> [Exercise goal] Nothing but an exact repetition of the listing should be returned.

> [Study material]
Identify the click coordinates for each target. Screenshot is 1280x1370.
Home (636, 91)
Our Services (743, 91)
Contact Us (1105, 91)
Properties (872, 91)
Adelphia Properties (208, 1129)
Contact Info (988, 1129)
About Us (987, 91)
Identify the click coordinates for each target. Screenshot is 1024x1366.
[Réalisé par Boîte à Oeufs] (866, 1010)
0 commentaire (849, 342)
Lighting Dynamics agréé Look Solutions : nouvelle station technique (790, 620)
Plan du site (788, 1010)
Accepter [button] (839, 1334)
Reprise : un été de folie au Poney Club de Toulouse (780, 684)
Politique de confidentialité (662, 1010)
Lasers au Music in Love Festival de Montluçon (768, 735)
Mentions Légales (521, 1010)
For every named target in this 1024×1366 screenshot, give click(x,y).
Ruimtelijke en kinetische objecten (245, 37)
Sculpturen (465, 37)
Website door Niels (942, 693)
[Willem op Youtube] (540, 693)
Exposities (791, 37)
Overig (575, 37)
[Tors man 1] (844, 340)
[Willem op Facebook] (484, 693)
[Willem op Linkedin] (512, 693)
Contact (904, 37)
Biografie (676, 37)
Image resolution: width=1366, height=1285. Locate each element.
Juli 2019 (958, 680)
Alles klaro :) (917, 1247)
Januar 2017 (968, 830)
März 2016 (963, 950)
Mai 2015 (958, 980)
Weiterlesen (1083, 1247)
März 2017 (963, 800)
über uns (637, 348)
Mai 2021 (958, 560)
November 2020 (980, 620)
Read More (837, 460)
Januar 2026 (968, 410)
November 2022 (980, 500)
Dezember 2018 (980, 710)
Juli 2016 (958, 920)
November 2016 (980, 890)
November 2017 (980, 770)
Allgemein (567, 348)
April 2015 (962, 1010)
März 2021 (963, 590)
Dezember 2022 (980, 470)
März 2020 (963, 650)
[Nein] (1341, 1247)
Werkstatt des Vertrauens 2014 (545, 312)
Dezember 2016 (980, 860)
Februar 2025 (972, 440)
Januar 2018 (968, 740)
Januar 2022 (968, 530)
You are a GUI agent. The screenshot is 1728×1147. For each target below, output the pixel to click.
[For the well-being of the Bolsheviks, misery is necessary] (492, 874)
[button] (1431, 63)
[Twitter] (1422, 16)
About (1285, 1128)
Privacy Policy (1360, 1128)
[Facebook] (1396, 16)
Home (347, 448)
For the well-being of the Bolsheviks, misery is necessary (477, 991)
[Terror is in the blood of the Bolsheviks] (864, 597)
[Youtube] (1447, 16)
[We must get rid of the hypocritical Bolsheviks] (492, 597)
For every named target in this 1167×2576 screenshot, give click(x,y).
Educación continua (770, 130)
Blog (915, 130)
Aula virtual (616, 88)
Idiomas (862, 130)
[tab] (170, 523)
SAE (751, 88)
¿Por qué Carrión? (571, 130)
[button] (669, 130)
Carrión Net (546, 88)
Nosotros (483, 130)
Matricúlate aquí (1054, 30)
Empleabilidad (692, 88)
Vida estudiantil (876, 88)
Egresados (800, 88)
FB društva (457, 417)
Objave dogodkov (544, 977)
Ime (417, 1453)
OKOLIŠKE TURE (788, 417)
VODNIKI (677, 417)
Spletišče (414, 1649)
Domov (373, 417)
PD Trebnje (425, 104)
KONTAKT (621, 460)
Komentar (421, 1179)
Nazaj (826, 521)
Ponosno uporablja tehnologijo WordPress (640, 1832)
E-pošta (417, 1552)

> [Answer box]
Identify the click coordinates for each target. Screenshot is 1280x1370.
Home (636, 91)
Our Services (743, 91)
Contact Us (1105, 91)
Properties (872, 91)
Adelphia Properties (208, 1129)
Contact Info (988, 1129)
About Us (987, 91)
Identify the click coordinates for each target. Screenshot is 1024x1366.
[Réalisé par Boîte à Oeufs] (866, 1010)
0 commentaire (849, 342)
Lighting Dynamics agréé Look Solutions : nouvelle station technique (790, 620)
Plan du site (788, 1010)
Accepter [button] (839, 1334)
Reprise : un été de folie au Poney Club de Toulouse (780, 684)
Politique de confidentialité (662, 1010)
Lasers au Music in Love Festival de Montluçon (768, 735)
Mentions Légales (521, 1010)
For every named target in this 1024×1366 screenshot, give click(x,y).
Ruimtelijke en kinetische objecten (245, 37)
Sculpturen (465, 37)
Website door Niels (942, 693)
[Willem op Youtube] (540, 693)
Exposities (791, 37)
Overig (575, 37)
[Tors man 1] (844, 340)
[Willem op Facebook] (484, 693)
[Willem op Linkedin] (512, 693)
Contact (904, 37)
Biografie (676, 37)
Image resolution: width=1366, height=1285. Locate each element.
Juli 2019 (958, 680)
Alles klaro :) (917, 1247)
Januar 2017 (968, 830)
März 2016 (963, 950)
Mai 2015 (958, 980)
Weiterlesen (1083, 1247)
März 2017 (963, 800)
über uns (637, 348)
Mai 2021 (958, 560)
November 2020 (980, 620)
Read More (837, 460)
Januar 2026 (968, 410)
November 2022 (980, 500)
Dezember 2018 (980, 710)
Juli 2016 (958, 920)
November 2016 (980, 890)
November 2017 (980, 770)
Allgemein (567, 348)
April 2015 (962, 1010)
März 2021 (963, 590)
Dezember 2022 (980, 470)
März 2020 (963, 650)
[Nein] (1341, 1247)
Werkstatt des Vertrauens 2014 (545, 312)
Dezember 2016 (980, 860)
Februar 2025 (972, 440)
Januar 2018 (968, 740)
Januar 2022 (968, 530)
You are a GUI agent. The screenshot is 1728×1147. For each target below, output the pixel to click.
[For the well-being of the Bolsheviks, misery is necessary] (492, 874)
[button] (1431, 63)
[Twitter] (1422, 16)
About (1285, 1128)
Privacy Policy (1360, 1128)
[Facebook] (1396, 16)
Home (347, 448)
For the well-being of the Bolsheviks, misery is necessary (477, 991)
[Terror is in the blood of the Bolsheviks] (864, 597)
[Youtube] (1447, 16)
[We must get rid of the hypocritical Bolsheviks] (492, 597)
For every named target in this 1167×2576 screenshot, give click(x,y).
Educación continua (770, 130)
Blog (915, 130)
Aula virtual (616, 88)
Idiomas (862, 130)
[tab] (170, 523)
SAE (751, 88)
¿Por qué Carrión? (571, 130)
[button] (669, 130)
Carrión Net (546, 88)
Nosotros (483, 130)
Matricúlate aquí (1054, 30)
Empleabilidad (692, 88)
Vida estudiantil (876, 88)
Egresados (800, 88)
FB društva (457, 417)
Objave dogodkov (544, 977)
Ime (417, 1453)
OKOLIŠKE TURE (788, 417)
VODNIKI (677, 417)
Spletišče (414, 1649)
Domov (373, 417)
PD Trebnje (425, 104)
KONTAKT (621, 460)
Komentar (421, 1179)
Nazaj (826, 521)
Ponosno uporablja tehnologijo WordPress (640, 1832)
E-pošta (417, 1552)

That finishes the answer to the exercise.